◆ **READING PASSAGE**:

In the early days of machine vision, almost all systems were custom configured by system integrators who typically bought standard cameras and computers from regular retail outlets and modified them to work with a particular manu-facturing process. These early systems also required custom software programs written by highly skilled programmers.

Today, Cognex offers software with its In-Sight line of vision sensors that allows users to configure an application by entering data into a spreadsheet. Fanuc Robotics sells a software package called visLOC that makes setting up a vision system much like installing a software program with a Microsoft Windows wizard. Ford uses this package to run its badge-verification system. Maslar says it took three days to install this system, which also employs a Fanuc robot and vision system hardware--specifically a camera and frame-grabber--from Cognex.

In the past, it could have taken three months or longer to custom-build a similar system. Most users say the most time-consuming part of implementing contemporary vision systems is designing the process that you want the system to perform; setting up and programming the vision system is now the easy part.

Industry sources point out that continuing price declines and the decreased complexity of today's machine vision systems are making the technology a practical option for a growing number of assembly line applications. Traditional systems configured from multiple components with connections to a corporate LAN have declined in cost from $40,000 or more a decade ago to around $20,000 today. The cost of installing systems has dropped significantly as well, because it no longer requires modifying hardware and writing custom software programs.

For some applications, the development of low-cost smart cameras and vision sensors can lower machine vision costs even further, while giving users more flexibility in the way they use the technology. These systems, which typically cost about $5,000, can be placed almost anywhere on a production line. They normally are used for a single task, such as checking for the presence of a part before a product moves to the next station.

"Placing a few smart cameras at various points in a production line is a cost-effective way of creating a distributed intelligence system in your plant," says Nello Zeuch, president of the consulting firm Vision Systems International (Yardley, PA). "The ultimate value is an overall improvement in quality because you can spot problems as they are happening, and implement process improvements. For instance, you can establish a rule that if you see failures in a process, you stop that process and take some corrective action."

Saint Peter
Currently, most users track the number of failures that their vision systems detect, but few have gotten to the point of using that information to trigger immediate changes to their production processes.

"Most companies use vision systems as a 'Saint Peter' device," says Little. "They let the good parts pass through and they send the bad ones to another place."

◆ **DATA BLOCK**:
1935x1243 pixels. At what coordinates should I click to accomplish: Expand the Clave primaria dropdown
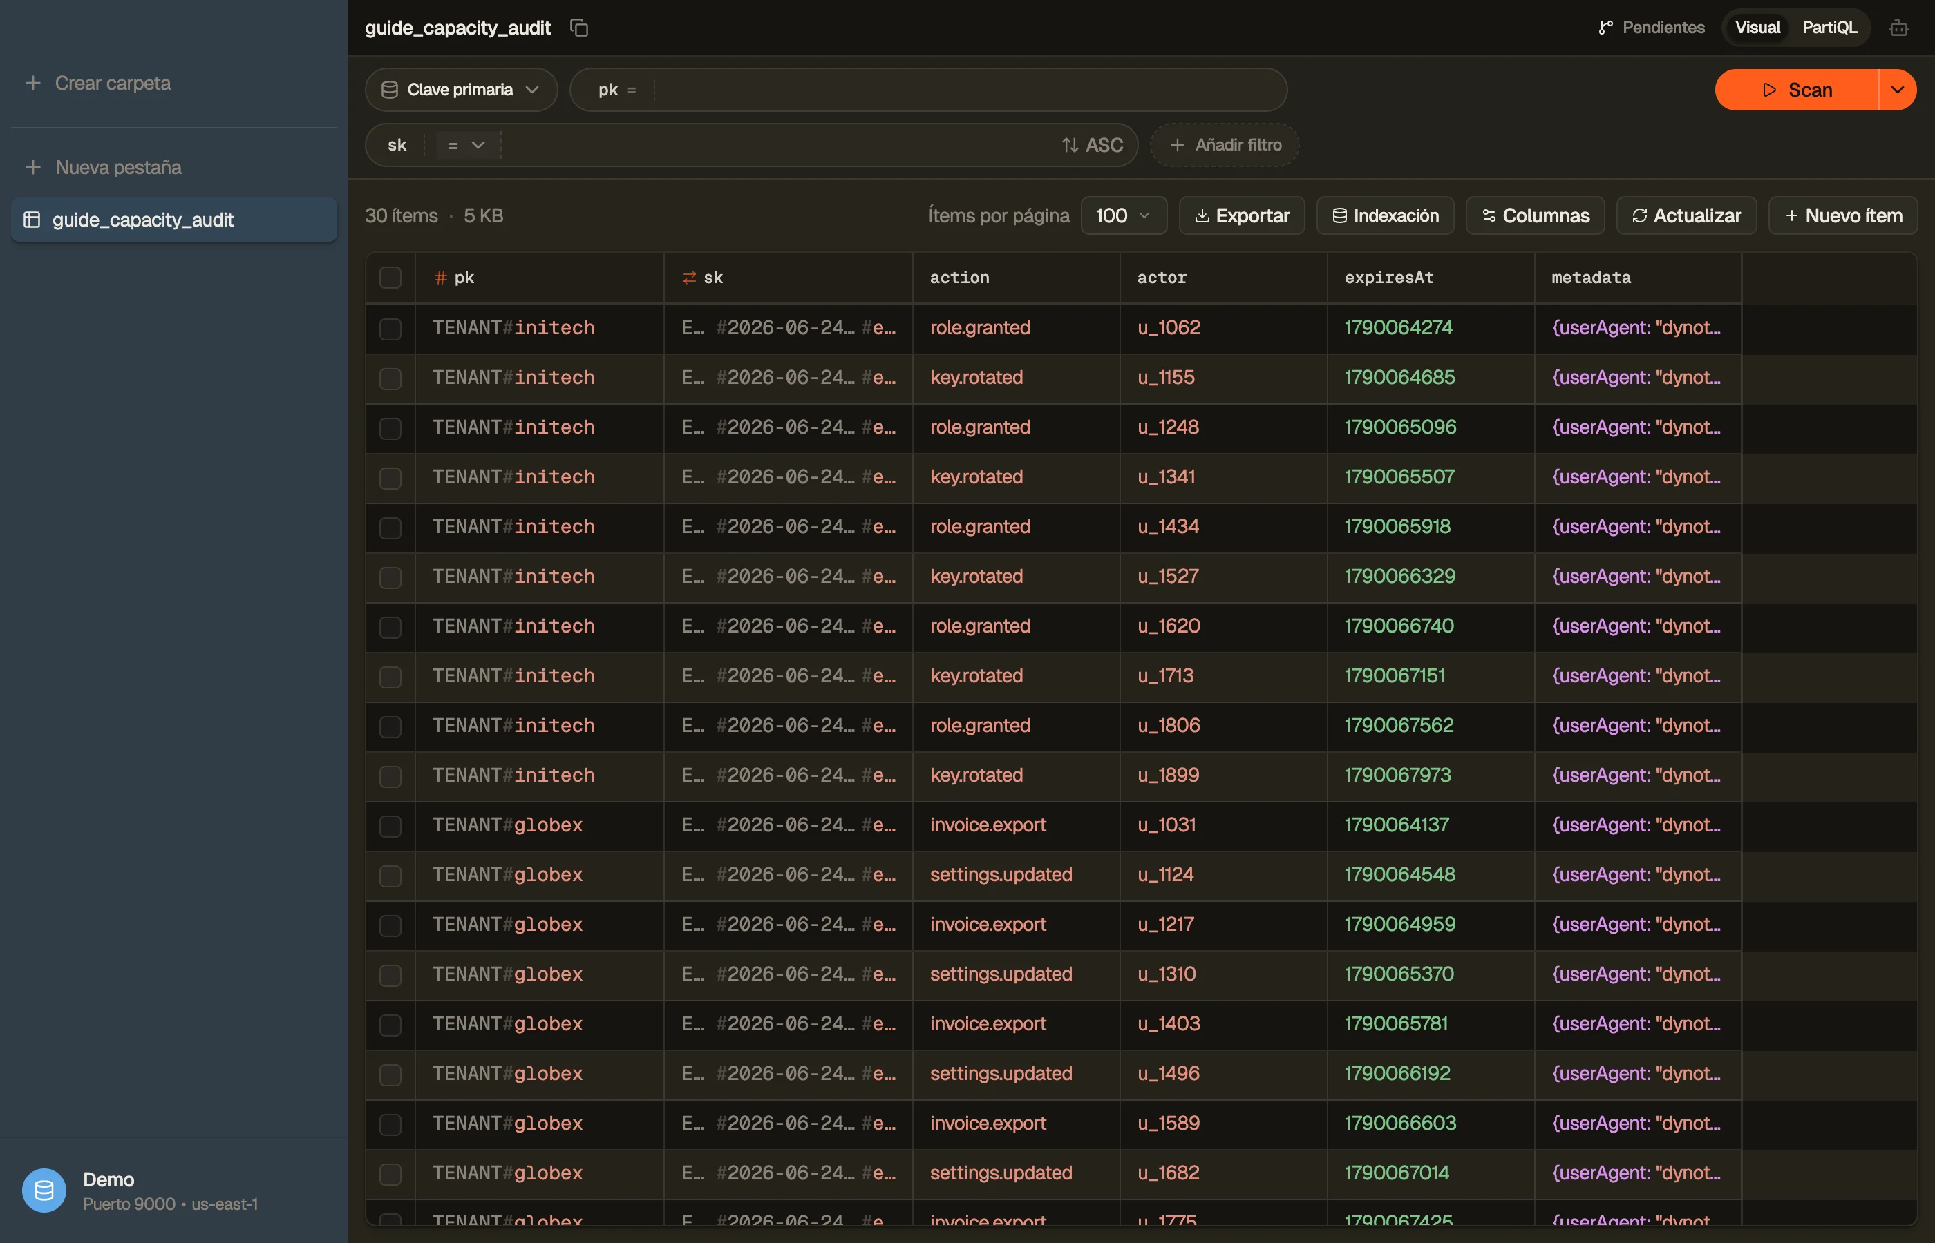pos(461,90)
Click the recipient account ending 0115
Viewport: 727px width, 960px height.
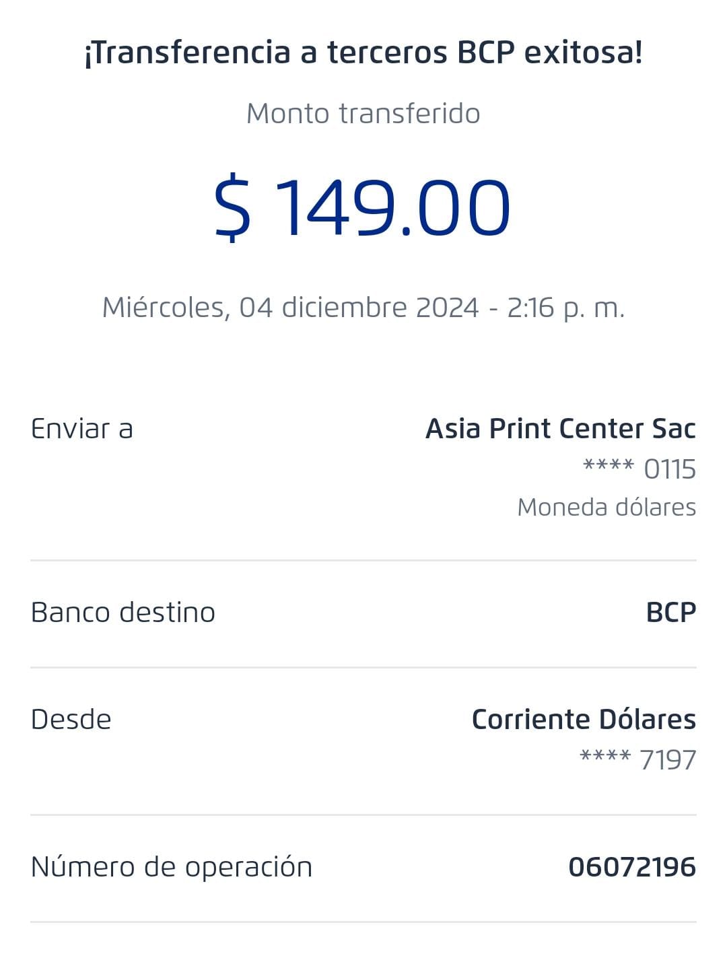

◆ **THE PROBLEM**:
Using the machine vision passage, explain in one to three sentences why the cost of installing these systems has dropped significantly.

◆ **ANSWER TO THE TASK**:
Installing a system no longer requires modifying hardware and writing custom software programs. Early systems needed both: integrators adapted standard cameras and computers to a particular manufacturing process, and highly skilled programmers wrote custom software.